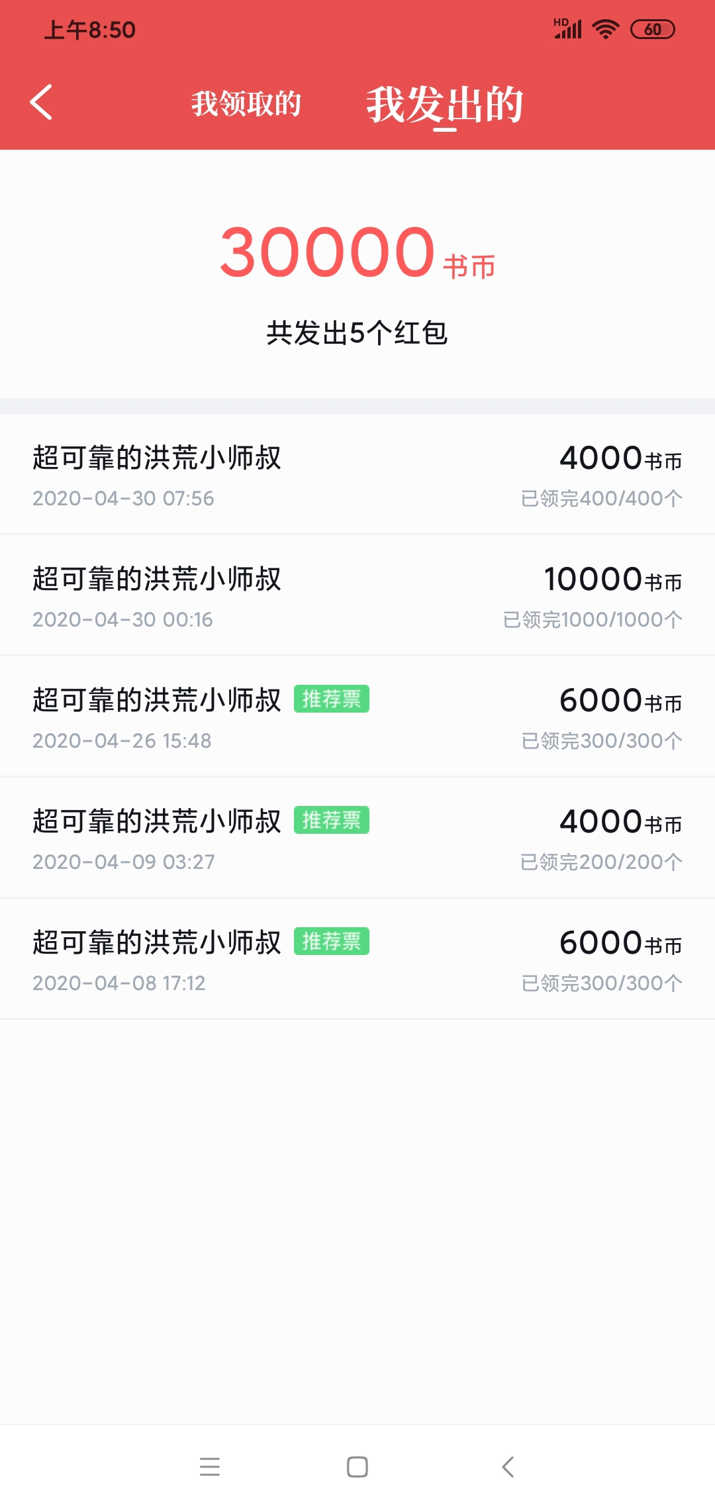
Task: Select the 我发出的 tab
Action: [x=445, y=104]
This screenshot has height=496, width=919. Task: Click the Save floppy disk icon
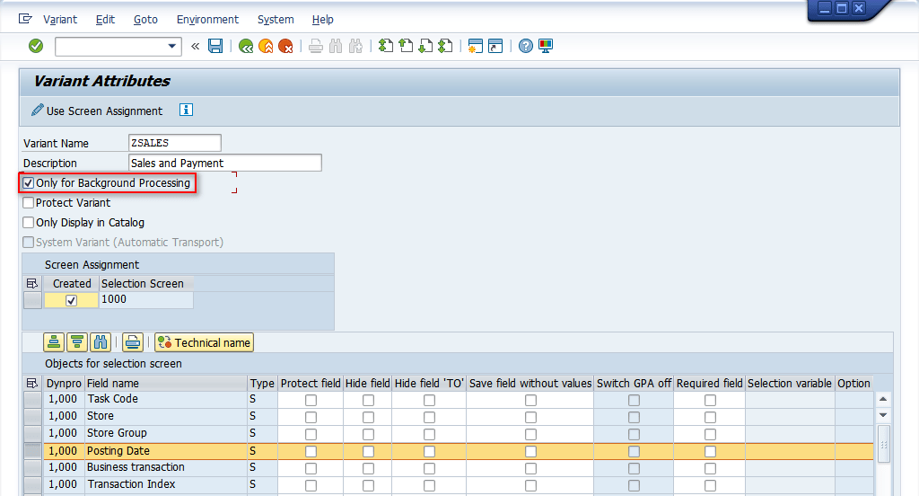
--
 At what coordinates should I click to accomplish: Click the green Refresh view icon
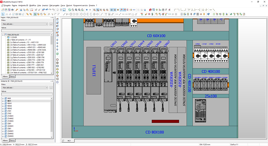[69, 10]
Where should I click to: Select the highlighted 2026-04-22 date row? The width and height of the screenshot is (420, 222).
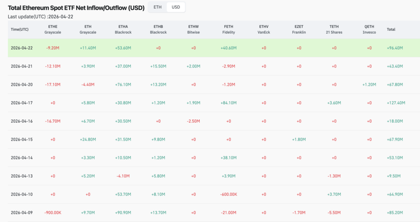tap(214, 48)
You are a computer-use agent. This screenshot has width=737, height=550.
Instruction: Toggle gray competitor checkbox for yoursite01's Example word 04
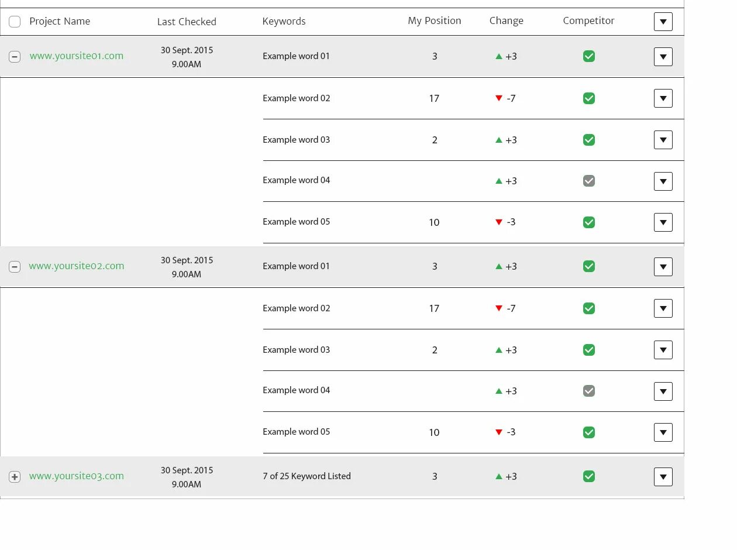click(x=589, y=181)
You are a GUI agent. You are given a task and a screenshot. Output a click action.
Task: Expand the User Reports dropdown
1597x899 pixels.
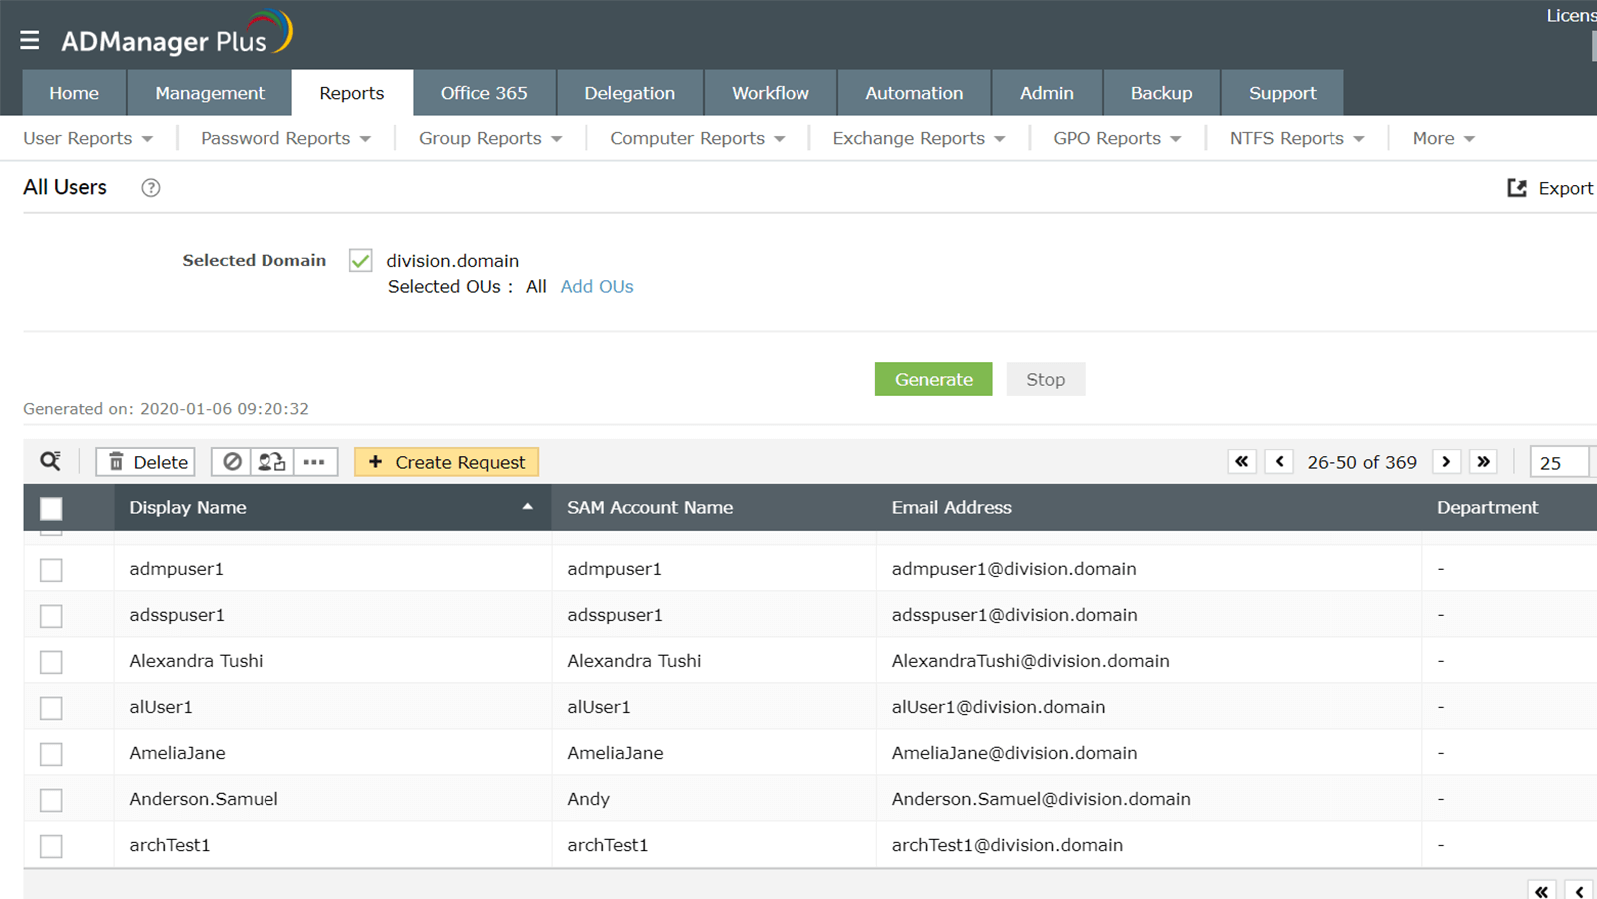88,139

**PROBLEM**
Would you copy out every line in the records that includes the string "This"?

**ANSWER FOR THE TASK**
This screenshot has height=496, width=919. Task: Click the Save floppy disk icon
You are a computer-use agent. This screenshot has width=737, height=550.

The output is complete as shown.